信息处理中,以针对的目标对象为文本信息为例,可以通过神经网络模型对文本信息中的拼写及语义等问题进行纠错处理,比如文本信息为英文句子的情况下,可以通过用于语法纠错的深度学习模型(简称语法纠错模型)对该英文句子进行英文语法纠错。该语法纠错模型可以为基于序列到序列(Seq2Seq)结构的深度学习模型,将基于大量正确句子和错误句子所构成训练样本中的样本对,来训练该语法纠错模型,训练结束后可以将训练后的语法纠错模型应用在英文作文批改和题目录入校对等应用场景中,实现将源序列映射到目标序列,即,输入源序列(包含语法错误的英文句子)到训练后的语法纠错模型后,输出目标序列(经语法纠错后修改为正确的英文句子)。
上述纠错处理,不能满足不同应用场景情况下的兼容性及适配性,常会由于与当前应用场景不适配而导致报错。也就是说,对于不同应用场景情况下的纠错需求,无法针对不同应用场景进行纠错适配处理,甚至可能不仅未能提高纠错处理的准确率,相反会减低纠错处理的准确率而导致报错,纠错的处理效率也大大的降低了。在A场景下英文句子中的部分内容算做语法错误,可能在B场景下就可以忽略。比如一个录入场景中某单选题的录入词“A.apple”并不算是语法错误,但是文本纠错场景中采用语法纠错模型会认为这是语法错误。也就是说,采用语法纠错模型虽然可以纠正英文句子中部分内容(如一些单词)输入的错误或语法错误,并定位出错误的位置,可对于一些应用场景,这种单一依赖于语法纠错模型是存在缺陷的。然而,重新训练一个B场景下的神经网络模型会非常耗时,而且可能会缺少训练模型的平行语料(平行语料库是两种语言之间翻译文本的结构化集合,这种平行语料是训练机器翻译算法的基础),导致无法训练。若只是基于少量的训练样本去做神经网络模型的微调,也会达不到想要的效果。

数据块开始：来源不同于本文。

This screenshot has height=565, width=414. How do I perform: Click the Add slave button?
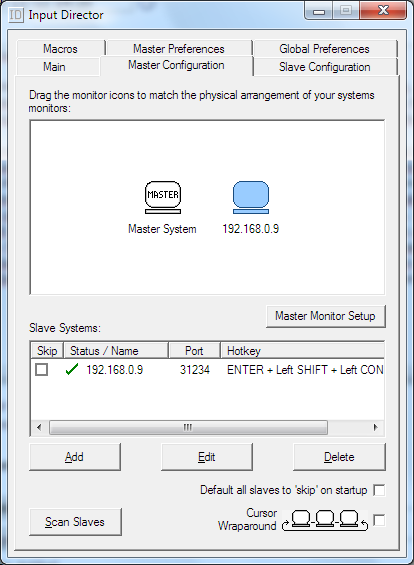pyautogui.click(x=75, y=457)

考虑到纠错的场景适配、纠错准确率及纠错处理效率等综合因素,本申请可以结合上述语法纠错模型的训练成果及训练样本,将可能包含语法错误的英文句子作为第一文本信息,将经语法纠错后获得的正确的英文句子作为第二文本信息。根据该第一文本信息,构成第一文本信息的多个文本对象,及第一文本信息是否要修改(全部或部分内容的修改)为适应当前场景的第二文本信息(第二文本信息中的全部或部分内容)的适配处理 策略所对应的分类标签,得到训练样本,根据该训练样本进行多场景适配的模型训练,得到训练后的多场景适配模型并作为与上述语法纠错模型结合使用的适配模型,对该适配模型的整个训练过程,由于结合了上述语法纠错模型的训练成果及训练样本,既不耗时,又不会缺少模型训练的平行语料,可以达到预期想要的效果(纠错+场景适配),因此,将适配模型与语法纠错模型结合使用后,可以解决上述纠错适配处理中的缺陷,可以满足不同应用场景情况下的兼容性及适配性。
根据本申请的实施例,提供了一种文本纠错的适配方法,图1是根据本申请实施例的文本纠错的适配方法的流程示意图,该方法可以应用于文本纠错的适配装置,例如,该装置可以部署于终端或服务器或其它处理设备执行的情况下,可以执行纠错处理、场景适配及文本信息整合等等。其中,终端可以为用户设备(UE,User Equipment)、移动设备、蜂窝电话、无绳电话、个人数字处理(PDA,Personal Digital Assistant)、手持设备、计算设备、车载设备、可穿戴设备等。在一些可能的实现方式中,该方法还可以通过处理器调用存储器中存储的计算机可读指令的方式来实现。如图1所示,包括:
S101、根据第一文本信息及语法纠错模型进行纠错处理,得到第二文本信息。
一示例中,第一文本信息为原始文本,第二文本信息为纠错处理后的文本。对语法纠错模型的训练过程中,对于该语法纠错模型可以采用基于Seq2Seq结构的深度学习模型(主要由编码器,解码器及注意力机制)来实现。语法纠错模型的训练样本中,可以包括由正确句子“I am good”及错误句子“I are good”构成的样本对(pair),通过将大量正确句子和错误句子构成的样本对,来训练该语法纠错模型,训练结束后可以得到训练后的语法纠错模型。在训练后的语法纠错模型的使用过程中,将该第一文本信息(可能包括语法错误、单词拼写错误等的错误句子)输入训练后的语法纠错模型,可以输出得到该第二文本信息(纠错后的正确句子),比如,将错误的句子“I are good”输入训练后的语法纠错模型,输出正确句子“I am good”。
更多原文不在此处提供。